We display an overall score for each topic that considers all relevant references within the same review. Each category's sentiment score will be on a scale of 0 - 100 and can be interpreted as follows:
Very Positive: 78 - 100
Positive: 56 - 77
Neutral: 49 - 56
Negative: 24 - 48
Very Negative: 0 - 23
This scoring system will provide a simple and easy way for you to understand what elements of your hotel are performing well and what operations still need improvement.
Editing Sentiment Analysis
If you feel that the sentiment of a review or survey has been misinterpreted, you can go in and edit it. To edit a reviews sentiment click into the reviews tab in sentiment analysis.
In the review you are trying to change the sentiment for, click the edit sentiment button.
In the pop-up box, you can add sentiment for subjects that may have been missed by typing in the "Add Sentiment" box and selecting from the drop-down.
You can drag subjects to different levels of sentiment to adjust the reviews overall sentiment.
Sentiment analysis for surveys
For Surveys, you can choose from the drop-down menu of filtering options to choose a question or questions on your survey that you would want to analyze for sentiment. It is also possible to filter for the Likelihood to Recommend question and dive deeper into feedback from your Promoters or Detractors. This feature will analyze the content of open text questions as of August 16th, 2018 but not prior.
Accuracy
It's important to understand while our Sentiment Analysis functionality is highly sophisticated and very powerful, some sentiment scores will not always appear to be accurate. As you can imagine, if you gathered 10 people in a room to interpret certain reviews, you would likely get a variety of answers - especially if the reviews contain poor grammar, misspelled words, or slang.

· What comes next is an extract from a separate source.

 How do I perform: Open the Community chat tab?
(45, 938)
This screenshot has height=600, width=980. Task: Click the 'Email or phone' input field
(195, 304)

To ensure the highest possible accuracy, we have partnered with Semantria, an industry leader in text analytics. We are continuously striving to improve our results. However, due to the inherently subjective nature of sentiment and because reviews are unstructured, sentiment scoring will never appear to be completely accurate.
It helps to keep this in mind so that you understand that our Sentiment Analysis feature provides very valuable and "actionable" aggregate scores. For example, while one specific mention of "sheets" might appear to be misclassified as negative, if 89% of guests feel positive about your sheets, you can rest assured that you can focus on other areas of improvement!
Multiple categorizations
Some topics may be included in multiple categories, so while some topics are in more than one category, their mention counts will not be double- counted in the overall mention count. This is why you could see the overall mention count smaller than the sum of the mention count from the other six categories.
Example topics that fall under more than one category:
- "Room cleanliness" falls under both the Rooms and the "Cleanliness" categories
- "Public odor" falls under both the "Cleanliness" and "Facilities" categories
- "Internet access" falls under both the "Rooms" and "Facilities" categories
View our Sentiment Analysis Webinar recording here.
COVID-19 Sentiment Analysis
We have added a new topic for COVID-19, which you can choose under "Facilities -> COVID-19".
The COVID-19 category will track common word references related to COVID (e.g. COVID-19, Corona Virus, etc.).